Things escalated further. This past fall and early winter, some locals seemed determined to have the Surf Lodge shut down for this upcoming summer. Later in the proceedings, the Surf Lodge asked that Justice Cahill recuse herself from the proceedings and she refused to do so. As Justice Cahill announced that she would not recuse herself from the case, she was interrupted when, according to The East Hampton Star, the defendants’ then-attorney Colin Patrick Astarita took a cellphone call.
Justice Cahill has the right to have a bench warrant issued to force people to come to court. If they do not on a certain day at a certain time, the police pick them up, handcuff them and bring them in. Time in jail is possible when this happens.
That has not happened here yet, but at another hearing where the owners didn’t show up, the Justice asked their lawyer to give her all their names…and he refused to do so.
And here’s the latest news. Rumors are circulating that the owners have now put the Surf Lodge up for sale. They’ve got other fish to fry, apparently, other successful nightclubs in New York they have to mind, and they now say they want to get on with their lives and let somebody else deal with the problem.
I think at this point, the town ought to buy the Surf Lodge and make it into a disco museum, a shrine to the handsome young men and women who now flock to Montauk in their fancy cars and fine clothes to paper that town with big bucks.
It would not be hard for the town to do this. Subtract all the money they are allegedly owed for the ordinance violations from the sale price wanted for the place, and it would probably cost not much at all.
Here’s how I envision the Surf Lodge Disco Museum. You know all the velvet ropes that nightspots have outside? They could now have them in the hallways inside separating the museum goers from the various rooms which, of course, would be decked out with the various trappings of this historic old nightspot. There would be empty champagne bottles, surf boards, towels, boom box amplifiers, keys to private rooms, the whole nine yards. The Surf Lodge, celebrated as the first Montauk nightspot out here, could be as important to Montauk as is the Montauk Lighthouse. The Lighthouse was authorized by George Washington and is the first lighthouse built in the State of New York. Here you would have the first Montauk nightclub. There could be photographs of the rich and famous on the walls and the pictures of the owners, their faces with a big black patch on them so the Justice wouldn’t know who they were, also on the walls.

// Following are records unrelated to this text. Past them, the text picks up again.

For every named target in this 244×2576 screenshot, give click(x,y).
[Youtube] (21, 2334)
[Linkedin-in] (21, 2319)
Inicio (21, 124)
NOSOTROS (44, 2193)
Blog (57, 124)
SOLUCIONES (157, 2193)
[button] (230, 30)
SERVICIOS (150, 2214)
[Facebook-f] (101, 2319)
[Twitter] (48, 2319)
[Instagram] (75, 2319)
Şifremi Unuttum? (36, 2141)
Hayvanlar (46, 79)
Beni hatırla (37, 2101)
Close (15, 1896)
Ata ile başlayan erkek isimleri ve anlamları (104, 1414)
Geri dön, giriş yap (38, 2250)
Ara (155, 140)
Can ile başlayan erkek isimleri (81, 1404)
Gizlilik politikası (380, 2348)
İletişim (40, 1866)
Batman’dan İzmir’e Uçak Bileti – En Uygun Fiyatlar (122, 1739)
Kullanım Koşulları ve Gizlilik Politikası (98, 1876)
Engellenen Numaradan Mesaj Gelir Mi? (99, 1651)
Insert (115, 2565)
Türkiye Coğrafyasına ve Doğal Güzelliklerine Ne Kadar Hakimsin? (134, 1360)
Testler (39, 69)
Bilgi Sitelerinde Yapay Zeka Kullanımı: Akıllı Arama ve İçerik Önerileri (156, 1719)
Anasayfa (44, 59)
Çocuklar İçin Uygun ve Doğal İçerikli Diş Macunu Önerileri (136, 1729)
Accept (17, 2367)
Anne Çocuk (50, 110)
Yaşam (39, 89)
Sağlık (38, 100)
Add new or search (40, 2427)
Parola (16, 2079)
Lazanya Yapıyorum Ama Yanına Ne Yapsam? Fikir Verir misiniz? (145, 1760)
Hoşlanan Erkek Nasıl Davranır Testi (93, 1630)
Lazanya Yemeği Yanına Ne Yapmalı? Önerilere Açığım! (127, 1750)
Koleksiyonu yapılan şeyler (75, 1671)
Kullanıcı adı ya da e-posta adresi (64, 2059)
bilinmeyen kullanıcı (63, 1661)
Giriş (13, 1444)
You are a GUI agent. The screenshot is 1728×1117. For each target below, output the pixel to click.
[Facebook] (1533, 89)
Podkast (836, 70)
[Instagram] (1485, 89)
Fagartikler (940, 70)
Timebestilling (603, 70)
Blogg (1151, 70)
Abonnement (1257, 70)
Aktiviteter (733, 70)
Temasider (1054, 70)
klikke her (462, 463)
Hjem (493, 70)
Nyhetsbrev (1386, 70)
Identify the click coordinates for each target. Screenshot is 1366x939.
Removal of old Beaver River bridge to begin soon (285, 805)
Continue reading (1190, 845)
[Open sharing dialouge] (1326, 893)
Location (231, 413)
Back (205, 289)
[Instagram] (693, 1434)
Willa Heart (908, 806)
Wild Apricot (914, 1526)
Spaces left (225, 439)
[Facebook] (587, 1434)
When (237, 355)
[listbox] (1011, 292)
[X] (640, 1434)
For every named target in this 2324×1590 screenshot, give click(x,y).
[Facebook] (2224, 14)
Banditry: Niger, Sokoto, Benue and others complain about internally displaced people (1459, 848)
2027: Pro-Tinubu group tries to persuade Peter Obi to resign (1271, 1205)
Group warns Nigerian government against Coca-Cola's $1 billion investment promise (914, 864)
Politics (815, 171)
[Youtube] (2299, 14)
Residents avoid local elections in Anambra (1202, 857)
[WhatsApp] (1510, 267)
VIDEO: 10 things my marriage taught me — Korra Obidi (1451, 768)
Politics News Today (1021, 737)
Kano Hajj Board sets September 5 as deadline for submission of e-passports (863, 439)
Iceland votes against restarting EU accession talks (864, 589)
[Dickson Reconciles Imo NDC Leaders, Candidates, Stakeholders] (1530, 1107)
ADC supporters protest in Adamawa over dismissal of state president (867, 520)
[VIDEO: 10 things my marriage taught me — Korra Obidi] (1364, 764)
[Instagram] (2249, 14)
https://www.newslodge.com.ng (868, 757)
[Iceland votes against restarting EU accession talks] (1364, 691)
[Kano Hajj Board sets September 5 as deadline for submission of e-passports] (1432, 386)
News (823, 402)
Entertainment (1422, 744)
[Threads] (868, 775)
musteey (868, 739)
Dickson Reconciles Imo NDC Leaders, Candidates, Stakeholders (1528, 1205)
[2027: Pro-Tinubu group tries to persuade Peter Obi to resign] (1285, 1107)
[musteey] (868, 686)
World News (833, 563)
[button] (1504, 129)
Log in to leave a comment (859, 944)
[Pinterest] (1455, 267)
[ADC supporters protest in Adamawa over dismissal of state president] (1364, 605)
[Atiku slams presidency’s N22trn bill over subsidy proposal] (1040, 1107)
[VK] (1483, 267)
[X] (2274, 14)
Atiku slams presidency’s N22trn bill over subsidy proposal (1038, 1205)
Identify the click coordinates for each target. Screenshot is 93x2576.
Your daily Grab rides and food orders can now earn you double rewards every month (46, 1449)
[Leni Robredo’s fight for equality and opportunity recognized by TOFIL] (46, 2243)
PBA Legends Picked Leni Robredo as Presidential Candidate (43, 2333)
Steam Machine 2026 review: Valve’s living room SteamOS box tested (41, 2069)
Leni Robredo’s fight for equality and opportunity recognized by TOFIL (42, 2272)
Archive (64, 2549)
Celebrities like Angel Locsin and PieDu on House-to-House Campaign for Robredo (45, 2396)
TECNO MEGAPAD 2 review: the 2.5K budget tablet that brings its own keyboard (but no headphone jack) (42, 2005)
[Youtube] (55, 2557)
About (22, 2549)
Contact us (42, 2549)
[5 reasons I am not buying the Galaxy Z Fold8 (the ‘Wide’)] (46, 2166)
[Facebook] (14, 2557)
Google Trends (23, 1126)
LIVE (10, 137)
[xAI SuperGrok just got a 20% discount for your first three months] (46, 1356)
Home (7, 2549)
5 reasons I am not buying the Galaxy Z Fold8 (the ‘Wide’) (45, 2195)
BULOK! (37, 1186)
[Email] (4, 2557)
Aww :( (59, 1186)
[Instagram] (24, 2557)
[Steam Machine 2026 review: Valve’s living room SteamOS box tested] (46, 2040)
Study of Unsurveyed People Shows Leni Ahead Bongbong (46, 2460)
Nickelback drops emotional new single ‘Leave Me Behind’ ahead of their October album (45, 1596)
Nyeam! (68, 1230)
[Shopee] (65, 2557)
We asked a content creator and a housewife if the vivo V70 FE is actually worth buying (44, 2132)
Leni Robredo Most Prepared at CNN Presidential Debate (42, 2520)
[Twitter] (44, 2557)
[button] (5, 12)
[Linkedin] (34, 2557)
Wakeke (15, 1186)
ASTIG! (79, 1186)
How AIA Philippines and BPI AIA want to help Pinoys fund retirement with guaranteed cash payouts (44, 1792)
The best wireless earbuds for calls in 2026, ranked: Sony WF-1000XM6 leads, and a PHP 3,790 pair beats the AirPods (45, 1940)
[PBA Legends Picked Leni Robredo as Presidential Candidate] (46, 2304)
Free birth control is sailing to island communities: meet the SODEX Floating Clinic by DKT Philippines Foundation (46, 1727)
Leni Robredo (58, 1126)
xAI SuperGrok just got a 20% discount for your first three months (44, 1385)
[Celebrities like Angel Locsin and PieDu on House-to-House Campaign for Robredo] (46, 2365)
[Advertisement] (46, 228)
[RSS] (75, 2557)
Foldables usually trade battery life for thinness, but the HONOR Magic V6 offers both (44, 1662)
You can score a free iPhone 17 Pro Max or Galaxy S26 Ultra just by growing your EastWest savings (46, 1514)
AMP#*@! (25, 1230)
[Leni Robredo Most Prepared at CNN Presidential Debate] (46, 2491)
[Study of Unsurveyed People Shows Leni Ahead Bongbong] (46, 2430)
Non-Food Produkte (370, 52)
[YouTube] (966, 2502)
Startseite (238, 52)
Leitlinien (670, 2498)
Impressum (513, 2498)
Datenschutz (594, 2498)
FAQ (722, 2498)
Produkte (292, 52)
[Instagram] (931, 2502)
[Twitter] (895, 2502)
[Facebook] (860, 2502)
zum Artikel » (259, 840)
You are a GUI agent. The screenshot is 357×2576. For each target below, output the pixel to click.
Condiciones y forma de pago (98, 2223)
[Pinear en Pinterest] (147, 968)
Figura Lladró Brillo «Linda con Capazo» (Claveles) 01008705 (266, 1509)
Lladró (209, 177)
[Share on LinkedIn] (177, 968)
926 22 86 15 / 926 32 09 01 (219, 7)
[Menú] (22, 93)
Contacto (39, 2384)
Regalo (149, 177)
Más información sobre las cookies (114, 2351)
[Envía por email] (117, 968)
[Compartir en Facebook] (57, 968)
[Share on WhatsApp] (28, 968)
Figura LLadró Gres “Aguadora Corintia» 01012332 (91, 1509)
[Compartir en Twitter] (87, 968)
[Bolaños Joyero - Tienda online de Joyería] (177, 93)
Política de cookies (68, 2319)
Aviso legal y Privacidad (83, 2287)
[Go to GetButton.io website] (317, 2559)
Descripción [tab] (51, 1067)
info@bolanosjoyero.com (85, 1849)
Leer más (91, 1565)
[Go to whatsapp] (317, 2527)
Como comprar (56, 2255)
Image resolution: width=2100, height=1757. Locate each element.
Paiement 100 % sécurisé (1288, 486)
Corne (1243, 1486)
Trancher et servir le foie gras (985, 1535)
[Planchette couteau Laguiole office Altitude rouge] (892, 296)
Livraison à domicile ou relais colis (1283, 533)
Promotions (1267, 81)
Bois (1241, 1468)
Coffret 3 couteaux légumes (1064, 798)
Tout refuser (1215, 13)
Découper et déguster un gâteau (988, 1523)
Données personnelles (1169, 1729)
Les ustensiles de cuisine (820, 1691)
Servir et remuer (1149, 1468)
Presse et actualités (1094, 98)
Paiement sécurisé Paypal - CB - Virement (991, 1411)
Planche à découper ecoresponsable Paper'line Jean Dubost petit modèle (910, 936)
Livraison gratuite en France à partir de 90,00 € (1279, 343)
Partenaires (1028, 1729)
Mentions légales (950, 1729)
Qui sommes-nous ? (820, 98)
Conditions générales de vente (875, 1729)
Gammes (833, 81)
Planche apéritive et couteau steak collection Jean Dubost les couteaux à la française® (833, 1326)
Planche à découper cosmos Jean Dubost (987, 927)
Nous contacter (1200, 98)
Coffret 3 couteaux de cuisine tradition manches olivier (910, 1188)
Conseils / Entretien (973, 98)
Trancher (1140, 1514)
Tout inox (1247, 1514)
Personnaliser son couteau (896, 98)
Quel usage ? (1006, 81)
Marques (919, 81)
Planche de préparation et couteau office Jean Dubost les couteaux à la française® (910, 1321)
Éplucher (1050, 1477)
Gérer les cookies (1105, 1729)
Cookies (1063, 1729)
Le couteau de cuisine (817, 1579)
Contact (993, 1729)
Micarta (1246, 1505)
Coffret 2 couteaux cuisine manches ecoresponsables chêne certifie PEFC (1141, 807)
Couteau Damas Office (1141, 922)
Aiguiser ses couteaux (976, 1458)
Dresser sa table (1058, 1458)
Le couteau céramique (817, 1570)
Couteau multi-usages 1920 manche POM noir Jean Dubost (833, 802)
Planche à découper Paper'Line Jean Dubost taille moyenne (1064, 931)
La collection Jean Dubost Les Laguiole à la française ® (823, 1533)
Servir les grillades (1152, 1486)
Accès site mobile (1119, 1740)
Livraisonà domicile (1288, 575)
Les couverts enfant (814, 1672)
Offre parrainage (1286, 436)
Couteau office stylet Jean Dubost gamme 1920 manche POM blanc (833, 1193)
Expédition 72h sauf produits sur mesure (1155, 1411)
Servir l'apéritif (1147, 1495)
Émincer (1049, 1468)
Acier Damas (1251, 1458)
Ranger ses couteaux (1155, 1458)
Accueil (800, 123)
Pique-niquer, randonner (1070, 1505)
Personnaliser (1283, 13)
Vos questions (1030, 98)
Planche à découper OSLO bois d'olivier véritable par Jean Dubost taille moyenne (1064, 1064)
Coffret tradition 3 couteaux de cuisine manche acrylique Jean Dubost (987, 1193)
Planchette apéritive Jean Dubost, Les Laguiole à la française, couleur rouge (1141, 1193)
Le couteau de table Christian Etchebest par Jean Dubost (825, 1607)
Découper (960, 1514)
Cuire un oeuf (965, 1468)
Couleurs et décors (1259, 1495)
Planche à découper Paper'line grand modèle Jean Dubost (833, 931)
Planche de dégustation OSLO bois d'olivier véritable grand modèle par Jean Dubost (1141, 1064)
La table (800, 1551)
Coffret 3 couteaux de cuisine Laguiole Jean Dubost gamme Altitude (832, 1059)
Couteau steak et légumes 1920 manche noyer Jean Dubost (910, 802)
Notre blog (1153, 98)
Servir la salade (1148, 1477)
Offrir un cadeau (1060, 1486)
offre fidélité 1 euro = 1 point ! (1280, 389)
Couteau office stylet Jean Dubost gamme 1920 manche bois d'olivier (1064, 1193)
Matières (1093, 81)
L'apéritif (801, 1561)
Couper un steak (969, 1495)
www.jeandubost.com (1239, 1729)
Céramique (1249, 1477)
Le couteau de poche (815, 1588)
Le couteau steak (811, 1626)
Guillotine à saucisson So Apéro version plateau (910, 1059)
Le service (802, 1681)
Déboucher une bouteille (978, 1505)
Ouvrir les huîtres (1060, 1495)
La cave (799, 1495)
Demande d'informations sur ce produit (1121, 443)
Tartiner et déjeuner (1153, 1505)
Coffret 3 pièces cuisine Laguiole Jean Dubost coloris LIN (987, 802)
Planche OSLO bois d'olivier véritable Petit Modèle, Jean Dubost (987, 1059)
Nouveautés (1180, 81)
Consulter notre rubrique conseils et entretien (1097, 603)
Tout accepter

Once a summer, there could be a Surf Lodge Nightspot Blowout Day. It would begin at 3 p.m. and go to 3 a.m. Everybody would come. They’d park up and down that busy narrow road as in past summers. All the local ordinances would be broken—they’d serve chowder at an illegal stand, they’d bring bags of sand in to replenish the “beach,” they’d have tons of stuff you could eat or sniff, they’d have bouncers deciding who gets in and who not, and they could even have some star performers. Maybe 50 Cent or some other national group.
Even I would go to one night of that.